▶ [Work to be completed]
The lines from the one containing "The image size is (1119, 618)." through the last one in the data: please copy those exactly, and only those, without the pictures.

▶ [Data extract]
- - - - - - -
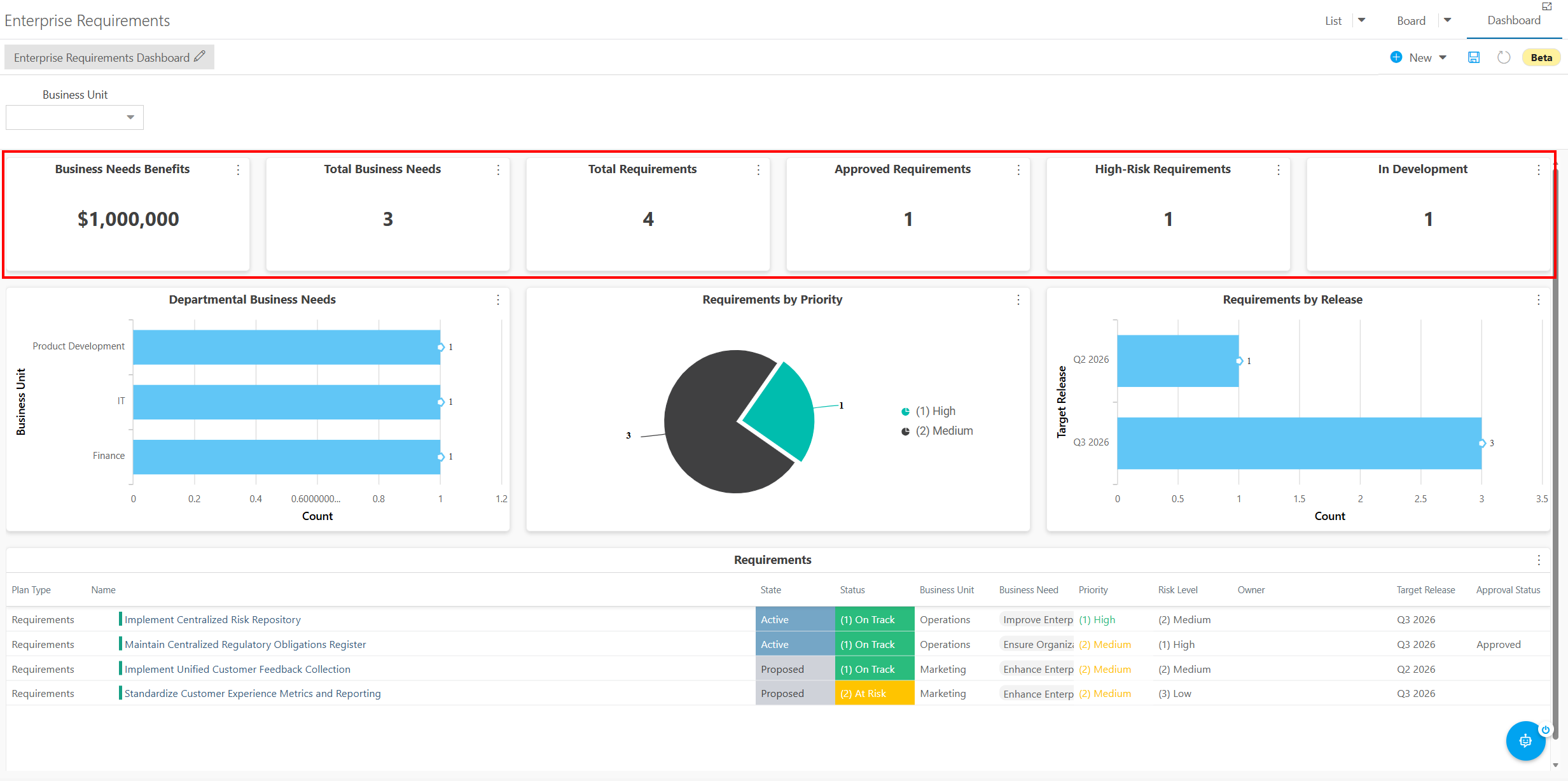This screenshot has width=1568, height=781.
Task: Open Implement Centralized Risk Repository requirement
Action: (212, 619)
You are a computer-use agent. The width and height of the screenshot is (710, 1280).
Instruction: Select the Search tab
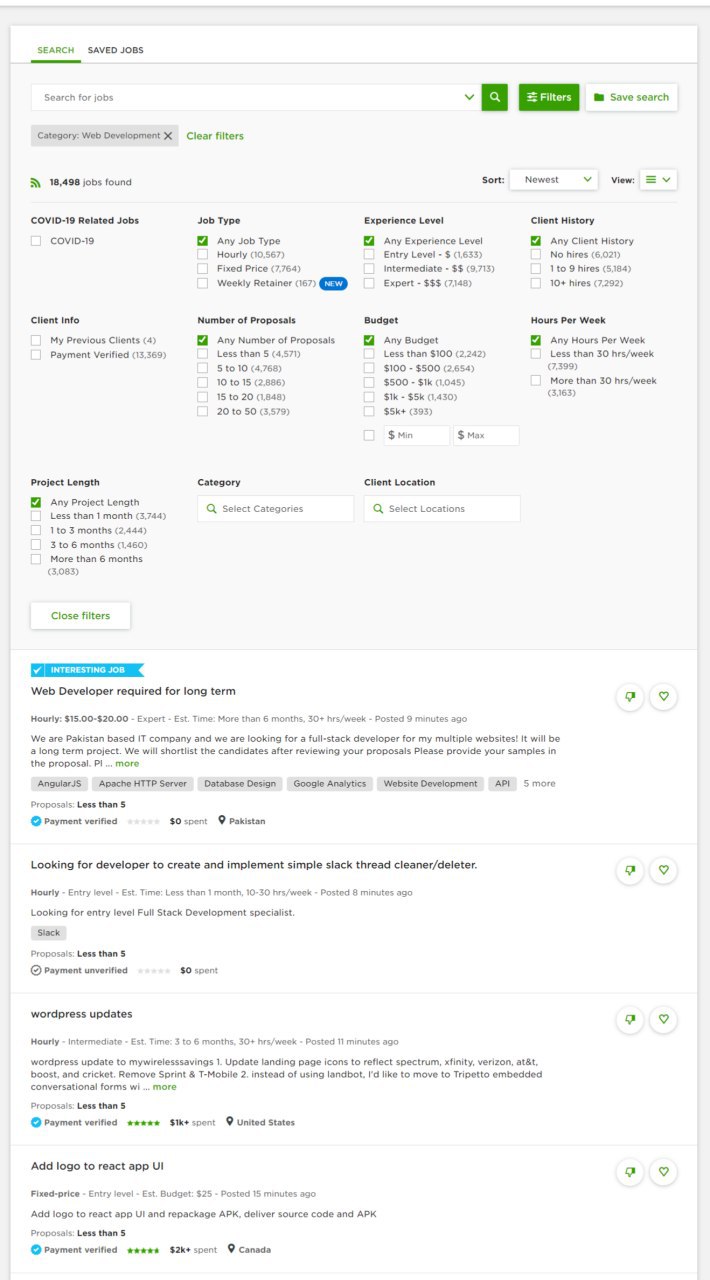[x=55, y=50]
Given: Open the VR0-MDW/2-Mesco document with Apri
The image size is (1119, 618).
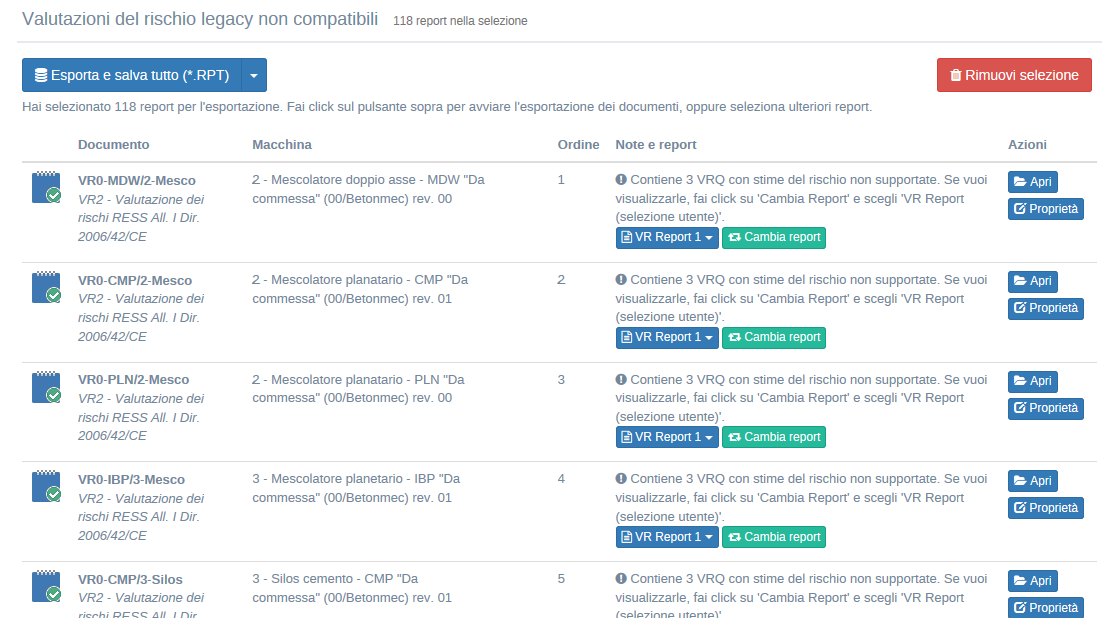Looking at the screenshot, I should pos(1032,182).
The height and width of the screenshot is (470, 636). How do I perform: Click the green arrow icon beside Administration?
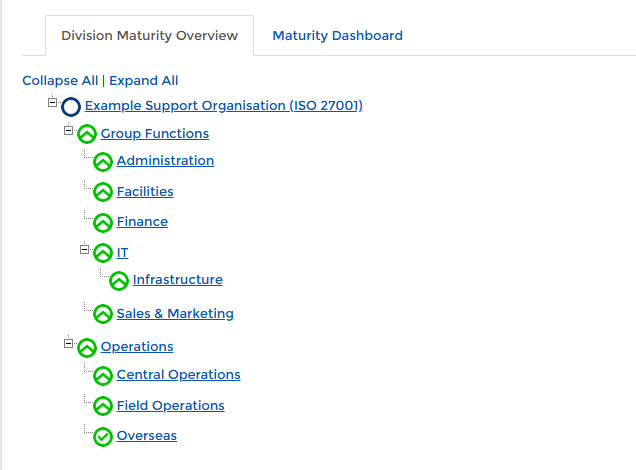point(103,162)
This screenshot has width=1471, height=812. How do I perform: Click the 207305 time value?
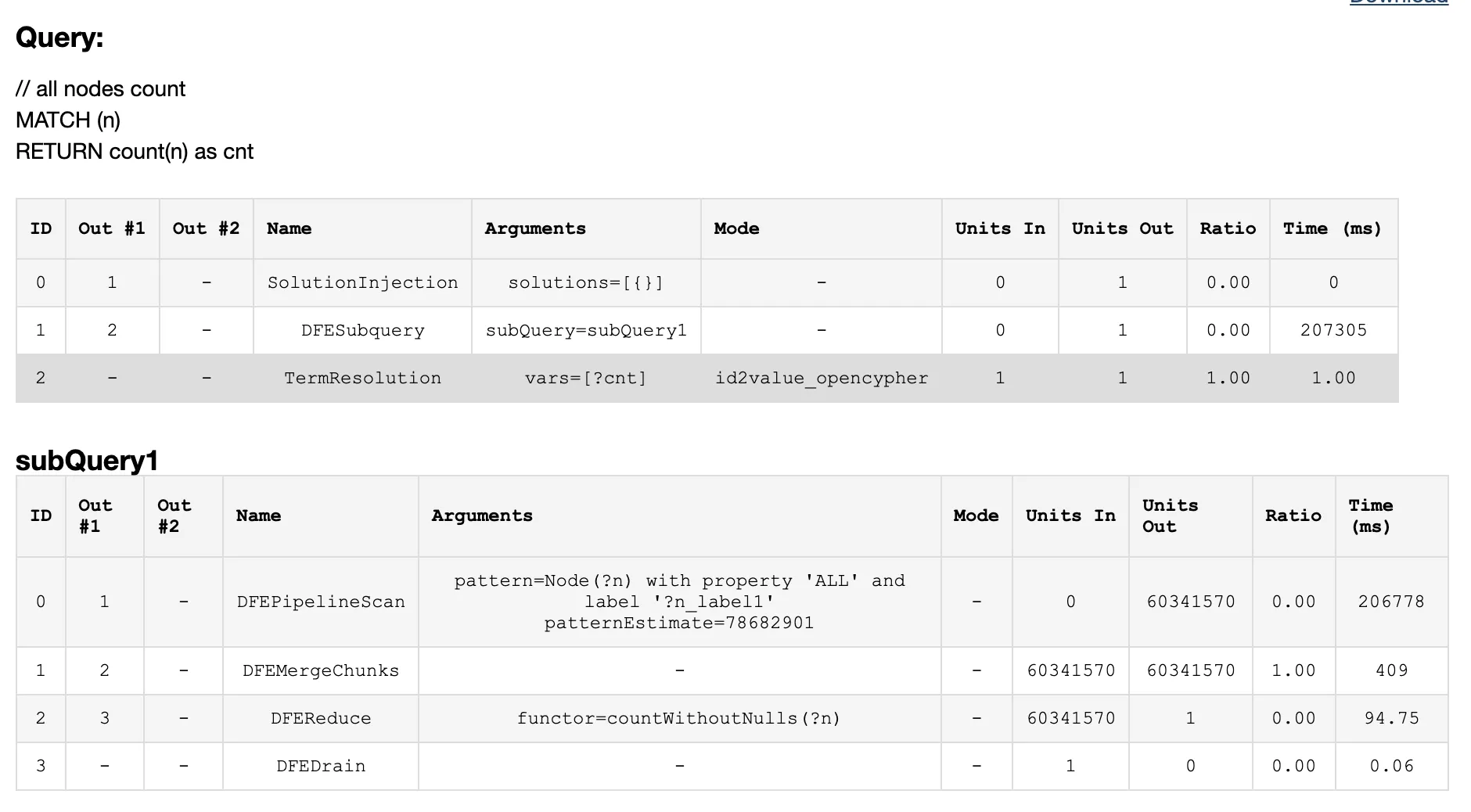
- - - - - - -
▶ [Task result]
The image size is (1119, 618).
Looking at the screenshot, I should pos(1032,182).
The height and width of the screenshot is (470, 636). How do I perform: Click the green arrow icon beside Administration?
point(103,162)
This screenshot has width=1471, height=812. How do I perform: Click the 207305 time value?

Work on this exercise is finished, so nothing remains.